The first was about democracy – its reluctant birth and flailing death.
The reluctant birth, or a trail run at least, happened in Bhutan, where, at the behest of King Wangchuck, mock elections were held as a trial run for the real democracy that the King wants to see implemented before his reign ends. Well, technically, his reign has already ended, as he, The Economist tells me, passed his throne to one of his sons late last year. It seems the people still adore him in general and would prefer him back in his place. It seems the majority of Bhutanese are quite happy under the yolk of absolute monarchy. And why wouldn’t they be?
At his accession, the average Bhutanese died at 40 after a life of uneased toil. Continuing a modernisation begun by his father, and underwritten by foreign aid, the king oversaw a transformation. Life expectancy for the 700,000 Bhutanese is now 64 years. The economy grew by 12% last year; GDP per person is reckoned to be $1,400—twice that of India.Added to that is Wangchuck’s introduction of Gross National Happiness as the primary measure of development success over the more familiar Gross National Product. The Economist defines it thusly:
a policy most constructively defined as favouring sustainable development over growth at any cost.Still, democracy is coming, like it or not. This, I’d hope, might be a good thing for all those Bhutanese languishing in refugee camps in Nepal – excluded from society for speaking Nepali and worshiping the wrong god(s).

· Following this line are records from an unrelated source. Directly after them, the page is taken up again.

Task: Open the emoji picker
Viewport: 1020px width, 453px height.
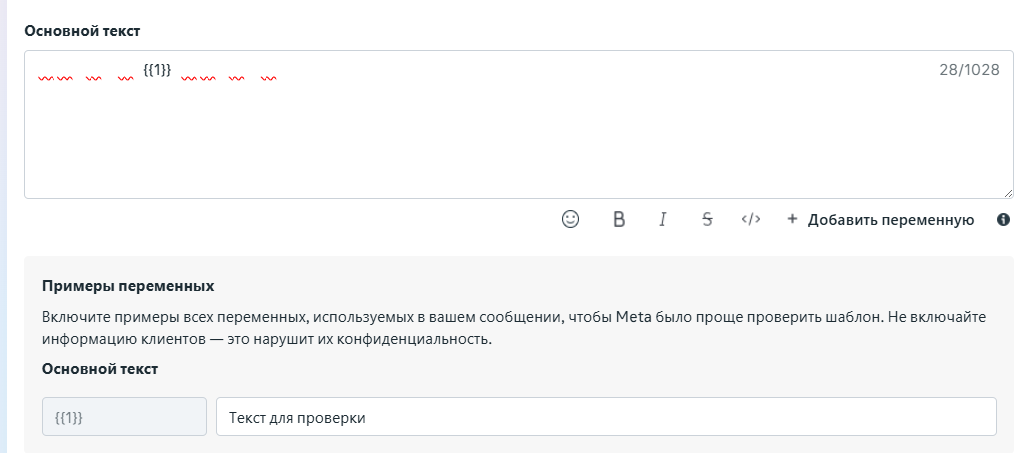Action: (x=570, y=219)
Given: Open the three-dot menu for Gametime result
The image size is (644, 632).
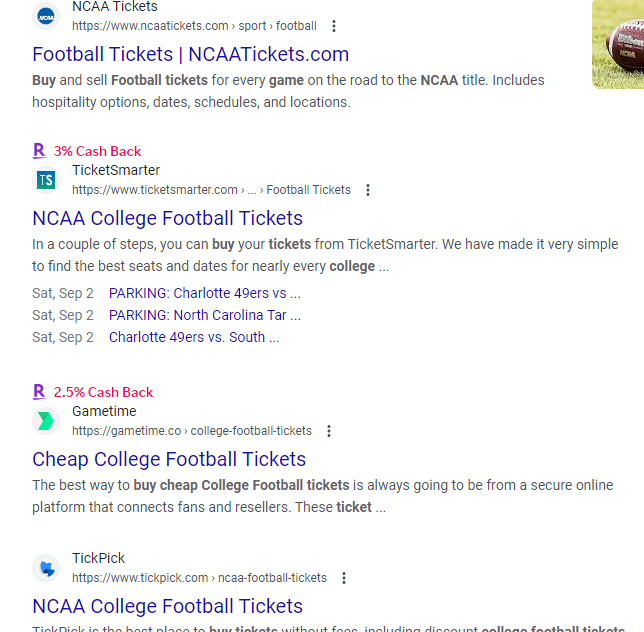Looking at the screenshot, I should point(329,431).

On the flailing death side, Nigeria held "elections" guaranteed to return the People's Democratic Party – a dictatorship by any other name...

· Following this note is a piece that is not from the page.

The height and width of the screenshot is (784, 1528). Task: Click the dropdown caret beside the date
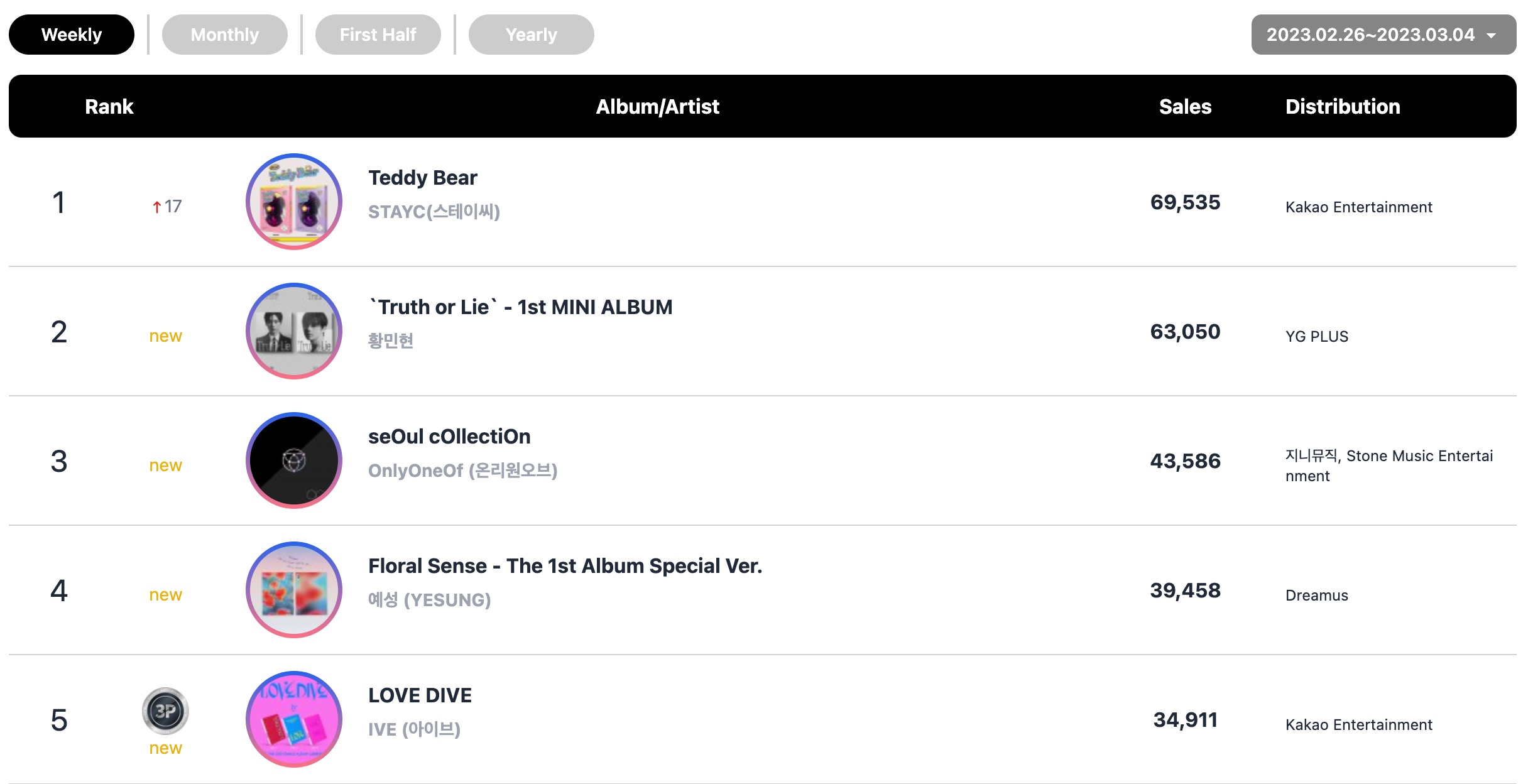(x=1491, y=36)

The other story that caught my eye was this one. It seems China is set to become the world’s biggest polluter in the very near future. I wonder if the US will redouble its efforts in response. Surely they can’t let China beat them at something as serious as this!
We, it turns out, aren’t much better. Our latest report card says we’re heading to miss our Kyoto targets (i.e. we’re going to increase emissions more than we were allowed to). But, wait. It doesn’t matter anyway because we never signed the protocol. Well, now I see the cleverness of the current Government.
Don’t sign Kyoto.
Tell the world that the protocol is fundamentally flawed.
Tell the world that we will meet and exceed the targets we would have been set under Kyoto.
Tell the world that we are doing so much better than them, even without Kyoto.
Eventually, in the distant future of 2012, exceed our Kyoto targets.
Tell the world it doesn’t matter because we didn’t sign the stupid protocol anyway. And besides, we have AP6 – technology will save us.
Still, there's no way we'll reach the dizzying heights of the US and China. It's just not fair. If we had half the population of China we'd be so much better at polluting than they are.